- _Recorded data_:
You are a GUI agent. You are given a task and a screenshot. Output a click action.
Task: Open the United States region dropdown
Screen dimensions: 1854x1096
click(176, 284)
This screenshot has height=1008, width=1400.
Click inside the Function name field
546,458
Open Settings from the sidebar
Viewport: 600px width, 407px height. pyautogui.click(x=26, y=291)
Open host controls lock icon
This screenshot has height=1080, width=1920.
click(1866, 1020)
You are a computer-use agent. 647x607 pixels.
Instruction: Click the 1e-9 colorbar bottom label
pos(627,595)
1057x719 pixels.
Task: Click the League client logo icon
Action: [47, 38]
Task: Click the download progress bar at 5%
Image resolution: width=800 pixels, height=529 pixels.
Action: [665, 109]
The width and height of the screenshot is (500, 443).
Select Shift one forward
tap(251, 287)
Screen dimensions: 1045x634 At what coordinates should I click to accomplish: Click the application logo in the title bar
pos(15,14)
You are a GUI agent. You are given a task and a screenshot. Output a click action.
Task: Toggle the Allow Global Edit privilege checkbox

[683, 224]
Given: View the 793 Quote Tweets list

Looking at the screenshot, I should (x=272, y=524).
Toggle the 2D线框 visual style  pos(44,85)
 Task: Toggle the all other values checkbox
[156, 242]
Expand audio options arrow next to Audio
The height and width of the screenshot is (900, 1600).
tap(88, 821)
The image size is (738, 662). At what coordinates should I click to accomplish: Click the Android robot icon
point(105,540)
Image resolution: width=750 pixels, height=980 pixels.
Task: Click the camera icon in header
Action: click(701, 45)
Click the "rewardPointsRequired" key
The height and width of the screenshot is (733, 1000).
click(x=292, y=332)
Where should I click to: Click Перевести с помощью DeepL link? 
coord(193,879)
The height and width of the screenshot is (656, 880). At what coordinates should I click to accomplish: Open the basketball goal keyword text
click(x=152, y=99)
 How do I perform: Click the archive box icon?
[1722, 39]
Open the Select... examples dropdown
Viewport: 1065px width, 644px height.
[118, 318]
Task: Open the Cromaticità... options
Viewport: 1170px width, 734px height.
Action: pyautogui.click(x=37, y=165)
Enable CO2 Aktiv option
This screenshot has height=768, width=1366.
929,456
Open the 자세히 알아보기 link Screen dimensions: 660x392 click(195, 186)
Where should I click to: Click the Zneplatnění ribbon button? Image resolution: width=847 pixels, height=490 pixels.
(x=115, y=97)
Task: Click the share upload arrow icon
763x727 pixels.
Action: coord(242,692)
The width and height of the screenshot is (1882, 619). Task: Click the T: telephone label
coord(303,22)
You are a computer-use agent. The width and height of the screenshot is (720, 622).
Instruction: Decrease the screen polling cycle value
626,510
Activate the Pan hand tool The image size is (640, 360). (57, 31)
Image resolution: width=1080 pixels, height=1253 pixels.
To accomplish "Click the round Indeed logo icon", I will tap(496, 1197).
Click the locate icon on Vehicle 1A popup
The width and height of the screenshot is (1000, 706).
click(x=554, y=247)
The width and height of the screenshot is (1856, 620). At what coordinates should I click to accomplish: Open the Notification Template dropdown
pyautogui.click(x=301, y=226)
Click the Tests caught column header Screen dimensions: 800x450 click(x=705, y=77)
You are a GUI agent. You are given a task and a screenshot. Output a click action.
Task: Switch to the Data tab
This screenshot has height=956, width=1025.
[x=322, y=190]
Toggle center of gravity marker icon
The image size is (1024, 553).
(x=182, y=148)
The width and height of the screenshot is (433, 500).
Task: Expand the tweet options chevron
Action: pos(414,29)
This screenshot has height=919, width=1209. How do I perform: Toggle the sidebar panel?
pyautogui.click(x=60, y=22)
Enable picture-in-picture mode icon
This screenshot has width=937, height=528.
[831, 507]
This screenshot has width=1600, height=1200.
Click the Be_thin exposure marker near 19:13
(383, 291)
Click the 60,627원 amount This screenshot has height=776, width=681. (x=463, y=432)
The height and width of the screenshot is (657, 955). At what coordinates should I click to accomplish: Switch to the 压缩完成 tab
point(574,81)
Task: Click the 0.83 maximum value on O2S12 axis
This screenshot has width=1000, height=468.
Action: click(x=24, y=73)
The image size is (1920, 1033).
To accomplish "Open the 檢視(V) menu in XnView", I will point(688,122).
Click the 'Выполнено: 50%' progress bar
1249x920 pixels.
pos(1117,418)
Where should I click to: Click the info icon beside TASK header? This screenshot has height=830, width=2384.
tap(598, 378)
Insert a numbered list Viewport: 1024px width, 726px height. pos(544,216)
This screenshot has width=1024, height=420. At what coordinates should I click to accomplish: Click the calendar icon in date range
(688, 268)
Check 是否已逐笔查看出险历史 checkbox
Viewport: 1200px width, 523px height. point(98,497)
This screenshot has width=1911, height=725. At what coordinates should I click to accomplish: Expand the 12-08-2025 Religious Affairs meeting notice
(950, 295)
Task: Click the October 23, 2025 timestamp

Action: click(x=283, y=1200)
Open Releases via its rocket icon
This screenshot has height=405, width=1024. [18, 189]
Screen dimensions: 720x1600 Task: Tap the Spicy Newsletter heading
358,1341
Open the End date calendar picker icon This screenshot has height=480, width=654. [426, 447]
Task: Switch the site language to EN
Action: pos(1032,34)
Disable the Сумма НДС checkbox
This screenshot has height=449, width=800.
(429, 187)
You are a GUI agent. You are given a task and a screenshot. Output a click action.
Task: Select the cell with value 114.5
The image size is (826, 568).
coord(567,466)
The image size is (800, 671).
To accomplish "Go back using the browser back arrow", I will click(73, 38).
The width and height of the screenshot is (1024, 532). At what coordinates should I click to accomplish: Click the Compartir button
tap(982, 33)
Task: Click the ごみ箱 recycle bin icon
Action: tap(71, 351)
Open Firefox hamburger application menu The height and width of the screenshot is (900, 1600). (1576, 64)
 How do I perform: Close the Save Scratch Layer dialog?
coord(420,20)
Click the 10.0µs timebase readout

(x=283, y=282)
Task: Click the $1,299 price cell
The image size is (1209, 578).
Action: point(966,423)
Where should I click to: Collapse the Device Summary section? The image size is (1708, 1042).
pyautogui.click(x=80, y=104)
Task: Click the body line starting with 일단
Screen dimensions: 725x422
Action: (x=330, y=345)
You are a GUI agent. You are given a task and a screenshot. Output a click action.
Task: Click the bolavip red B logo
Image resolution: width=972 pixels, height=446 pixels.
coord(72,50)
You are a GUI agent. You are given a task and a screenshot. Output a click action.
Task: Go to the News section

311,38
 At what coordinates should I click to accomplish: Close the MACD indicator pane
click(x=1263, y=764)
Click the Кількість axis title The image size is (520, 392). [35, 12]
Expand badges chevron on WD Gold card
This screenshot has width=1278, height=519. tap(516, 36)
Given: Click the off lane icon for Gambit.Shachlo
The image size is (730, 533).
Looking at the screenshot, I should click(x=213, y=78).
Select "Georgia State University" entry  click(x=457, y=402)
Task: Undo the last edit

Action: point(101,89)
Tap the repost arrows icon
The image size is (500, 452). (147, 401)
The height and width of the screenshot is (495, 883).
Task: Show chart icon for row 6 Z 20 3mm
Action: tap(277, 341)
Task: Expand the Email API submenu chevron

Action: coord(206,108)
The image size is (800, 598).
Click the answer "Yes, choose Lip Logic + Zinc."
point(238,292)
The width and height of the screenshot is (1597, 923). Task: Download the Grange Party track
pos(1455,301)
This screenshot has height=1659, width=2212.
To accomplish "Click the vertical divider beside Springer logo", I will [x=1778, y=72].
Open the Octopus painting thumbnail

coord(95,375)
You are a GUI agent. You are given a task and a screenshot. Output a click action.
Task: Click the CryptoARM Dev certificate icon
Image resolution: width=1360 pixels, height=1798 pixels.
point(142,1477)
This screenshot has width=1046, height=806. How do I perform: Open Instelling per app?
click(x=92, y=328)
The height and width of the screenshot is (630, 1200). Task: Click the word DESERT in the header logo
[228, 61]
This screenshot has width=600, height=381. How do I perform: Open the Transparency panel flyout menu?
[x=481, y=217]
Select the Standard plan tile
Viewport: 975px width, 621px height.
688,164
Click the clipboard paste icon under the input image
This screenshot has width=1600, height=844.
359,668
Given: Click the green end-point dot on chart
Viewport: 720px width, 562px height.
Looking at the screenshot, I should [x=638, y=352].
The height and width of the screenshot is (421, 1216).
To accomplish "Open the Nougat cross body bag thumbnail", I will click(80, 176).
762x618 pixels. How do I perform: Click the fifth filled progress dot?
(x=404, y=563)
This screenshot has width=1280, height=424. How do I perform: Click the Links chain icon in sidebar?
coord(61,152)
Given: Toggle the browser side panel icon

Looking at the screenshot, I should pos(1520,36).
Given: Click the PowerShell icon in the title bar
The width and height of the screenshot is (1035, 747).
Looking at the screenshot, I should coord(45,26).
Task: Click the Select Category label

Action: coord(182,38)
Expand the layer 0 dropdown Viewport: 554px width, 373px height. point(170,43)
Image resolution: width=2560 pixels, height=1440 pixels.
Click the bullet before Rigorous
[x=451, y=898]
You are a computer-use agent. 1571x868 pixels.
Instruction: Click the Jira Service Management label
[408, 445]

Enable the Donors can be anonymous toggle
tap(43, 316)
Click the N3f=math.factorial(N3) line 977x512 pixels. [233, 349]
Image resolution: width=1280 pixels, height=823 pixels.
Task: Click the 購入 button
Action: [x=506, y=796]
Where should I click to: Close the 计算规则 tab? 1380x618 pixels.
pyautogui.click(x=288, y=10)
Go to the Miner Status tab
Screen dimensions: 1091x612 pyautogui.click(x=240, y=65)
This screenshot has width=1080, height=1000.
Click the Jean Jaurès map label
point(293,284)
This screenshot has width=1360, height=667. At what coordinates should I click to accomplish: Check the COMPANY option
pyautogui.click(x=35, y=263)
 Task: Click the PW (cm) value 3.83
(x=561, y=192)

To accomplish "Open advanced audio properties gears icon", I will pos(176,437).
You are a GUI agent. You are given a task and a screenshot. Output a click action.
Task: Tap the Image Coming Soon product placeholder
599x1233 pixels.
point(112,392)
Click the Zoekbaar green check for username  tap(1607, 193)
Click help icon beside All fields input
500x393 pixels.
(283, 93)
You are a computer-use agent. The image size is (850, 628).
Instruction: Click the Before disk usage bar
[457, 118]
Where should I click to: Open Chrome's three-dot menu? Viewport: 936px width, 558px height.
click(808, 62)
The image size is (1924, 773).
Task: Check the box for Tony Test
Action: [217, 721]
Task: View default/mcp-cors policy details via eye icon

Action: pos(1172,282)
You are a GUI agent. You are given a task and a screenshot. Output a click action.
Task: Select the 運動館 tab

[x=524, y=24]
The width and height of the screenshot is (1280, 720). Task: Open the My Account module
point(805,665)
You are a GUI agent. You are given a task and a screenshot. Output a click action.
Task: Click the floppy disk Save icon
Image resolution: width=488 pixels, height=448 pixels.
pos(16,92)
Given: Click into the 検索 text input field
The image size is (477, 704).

- _Work instruction_: Your reply should consist solely of the number of lines above that contain the word "computer".

- _Result of this exercise_: 4